Showing posts with label Basement. Show all posts
Showing posts with label Basement. Show all posts

Friday, 25 July 2025

Badger the Meter


As part of the monthly routine, most of you will understand this, I have to clamber downstairs, trundle round the back of the building, then clamber downstairs once more to the basement.  Once, this was easy, now it is a trial, especially when half way there I realised I had forgotten the paperwork to scribble down the numbers thereof!  Being an idiot is great most of the time but not always you realise.
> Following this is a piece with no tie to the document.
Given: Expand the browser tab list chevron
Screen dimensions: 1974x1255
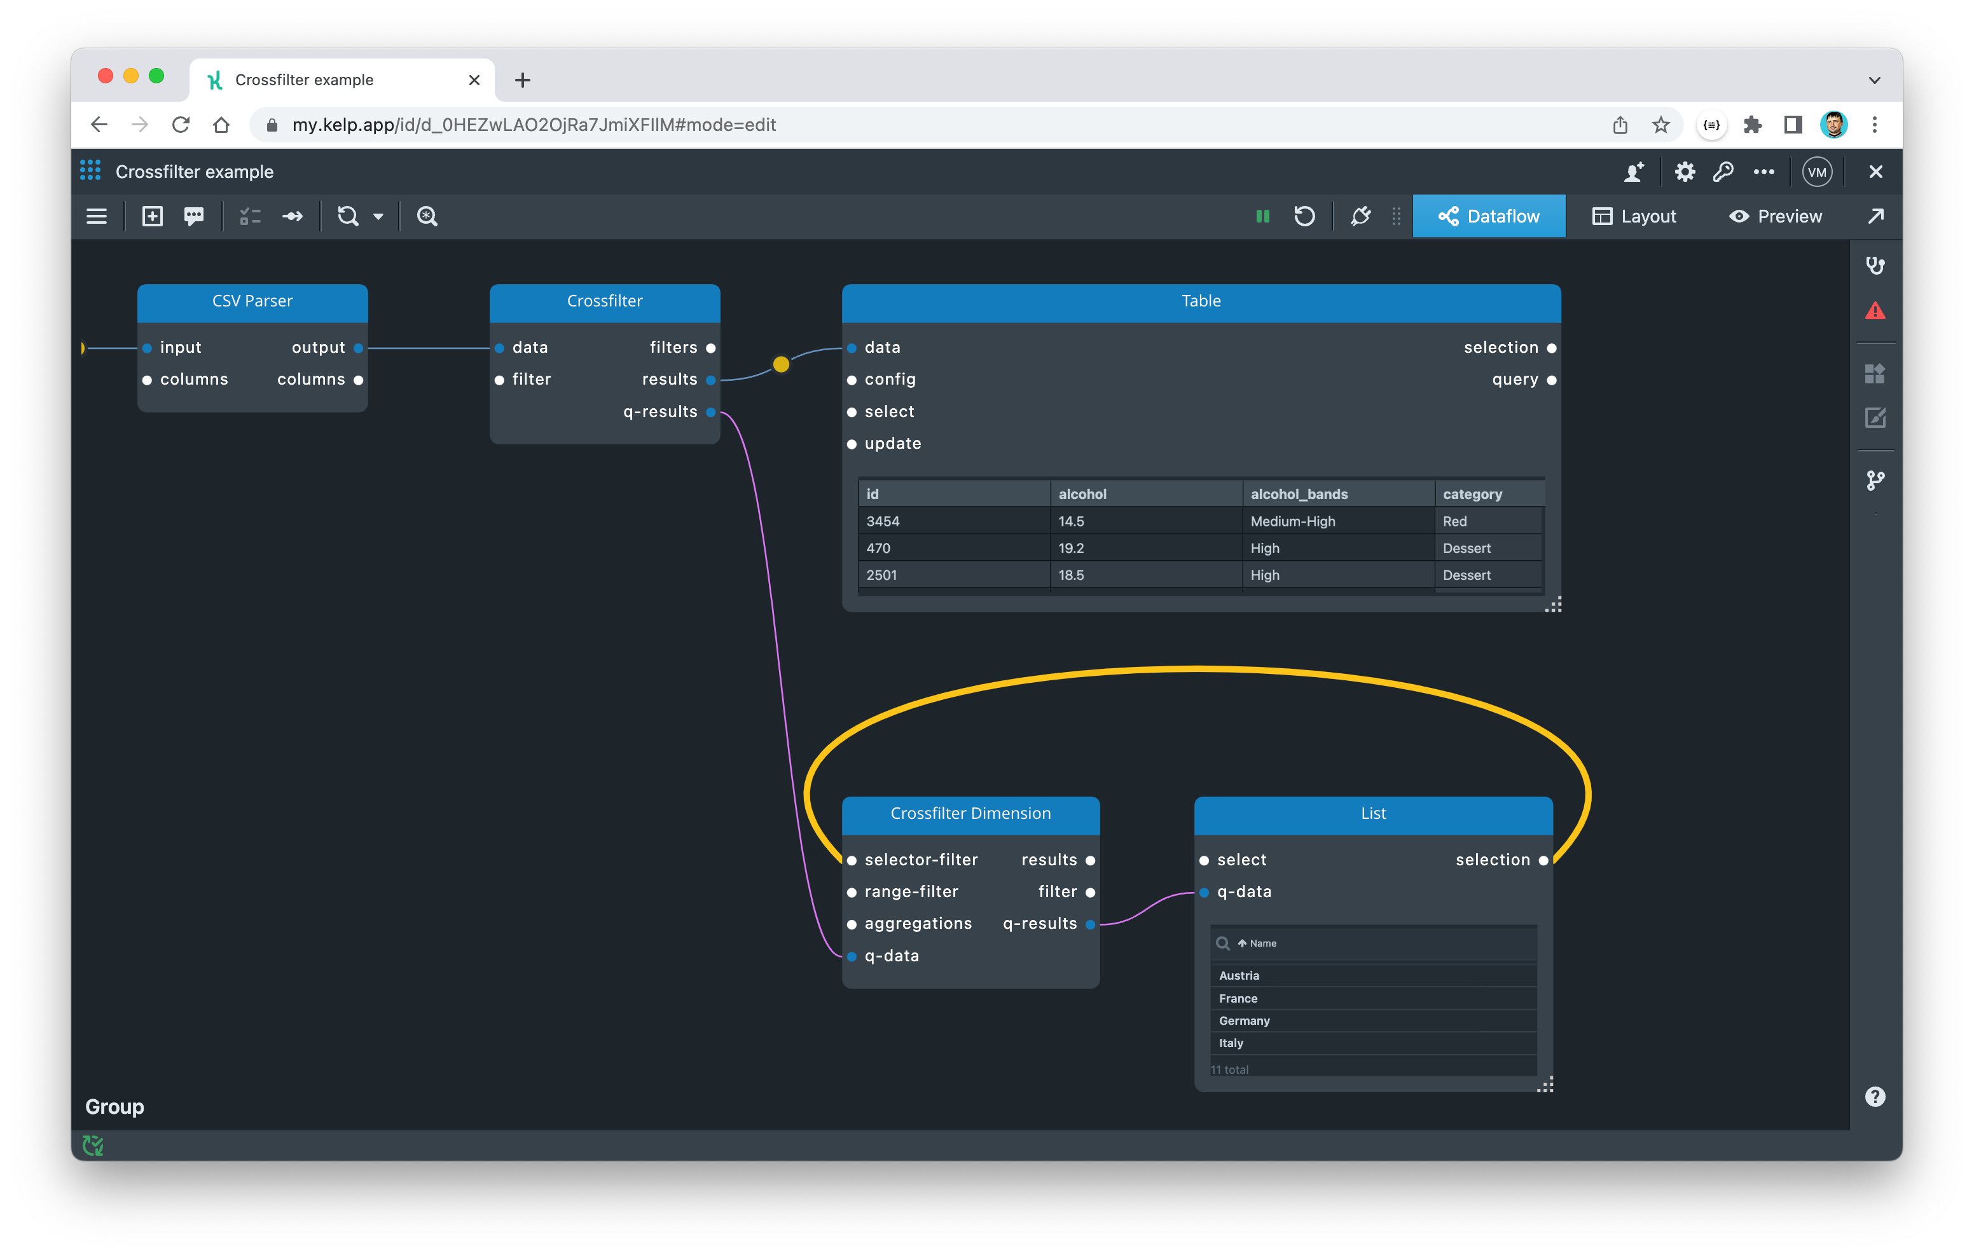Looking at the screenshot, I should (x=1874, y=80).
Anyway, down there amongst the ageing spiders webs, the litter blown in by various gales, the odd items dumped by lazy tenants moving on, and the occasional corpse, I found the meter where I had left it.  I scribbled down the numbers, pocketed the paper and pen, and began my ascent.
Eight steps may be few to you, but eight cramped aged steps, with that bit of wood at the bottom looking like it will move anytime, are beginning to worry me.  At least there was music.  The man in No 2 had a guitar CD blasting out, much to my pleasure, rather than the dross on offer most days in this world, and as I grabbed the sides and laboured myself up into the bright sunlight I realised that if I did get trapped down there he would not have heard my pleas.  I might have had to await his woman shutting him up before I could be rescued by Highway patrol.  There again they might just shut the door, fasten the bolt and forget me.  
Anyway, that aside I got out.
Walking slowly in the sunshine I noted how the efficient recycling is going.  One week recycling, next week paper and card.  This morning the boys have just grabbed the lot!  Why do we bother if the staff do not know what they are to do?  Who knows?  However, it has gone off to the piles of recycling lying hither and thither near the railway.  Very safe, unless it catches fire again. 
To revive myself after my trial, I opened a bottle of 'Badger Master Stoat'  'Coffee Stout.'  Very much Coffee stout indeed!  And very good it is too, I recommend this.  A half a pint of this and I'm anybody's today, as long as I can lie on the floor.  
The breweries tried to make us drink foul mass produced rubbish way back when, and this gave rise to many smaller and better breweries brewing proper and varied beers.  Some succeed, some fail, the thing to do is to try one occasionally.  With the prices thereon and taxed abundantly this means I will not become an alcoholic any time soon.  Not that I would, but such prices hinder this anyway.
So, I slowly recover and await the frozen fish in the oven warming up, then the weekend can begin...

Friday, 29 April 2022

Bills, Bills, Bills...

To please the greedy EON Electric people I've had to stumble downstairs, then stumble further down the dead leave covered, slippy, narrow steps into the dim, dank basement to check the meter.  Brushing aside the cobwebs I managed to work out the numbers (I always forget what to do), scribbled them down, and looked around at the dingy surroundings.
 
 
I always find myself asking what that space is for?  These houses all begin with one room, added to over the years.  When did they dig the basement?  What went in that alcove?  This extension at the rear was rebuilt when the landlord took possession, possibly in the 1990's, I am not sure of the date.  
Old maps show the previous building extension but do not explain what it was used for.  It may have been used far back in the past but the building was bought from a doctors, they used the house as a surgery, I doubt they kept a pharmacist down here.  
 

The original steps down are seen covered in slime and dust and filled with rubbish donated by ex-tenants.  It never ceases to amaze how people feel free to dump stuff when they leave.  The old maps show the extension but at no time do they mention what it was for.  A wash house perhaps, with no water?  Until 1861 water had to be brought from the pump of course.  Nothing in the old census indicates the occupants employment.  There again it is not always easy to identify the correct name at this address, the census writers were not helpful to folks like me.  The latest 1921 census is only available on 'Find my Past,' a bunch of money grabbing crooks they are too.  To check the census itself, giving many but not all details, is £2:50, a copy costs £3:50.  It was free on Ancestry once you paid you dues!
 

Anyway, the numbers taken, back up the slimy stairs I slipped, ensuring the door is shut from rats and other vermin.  Before I creaked back upstairs I took a poor shot of our Bluebells.  Three of these come out annually, they have possibly been doing this for centuries!  Delicate things, possibly the original British Bluebell's which are illegal to pick these days.  The only Blubell's I knew as a kid were the 'Bluebell Matches' my dad bought to light the cigarettes that killed him.  Those bulbs bought now in garden centres I believe are Spanish.  Not that I would know, but Brexiteers may get annoyed.   
I inserted the numbers, once I found my way through the many pages, sent off the details.  Today I find the new bill, this tells me how much I pay and how I am £7 in credit.  I am never sure how these chancers work these things out, but they always come out on top.  Once, and if, the weather warms up of course much less use to be made of the electric or gas.  Hooray!  More climate warming around here say I.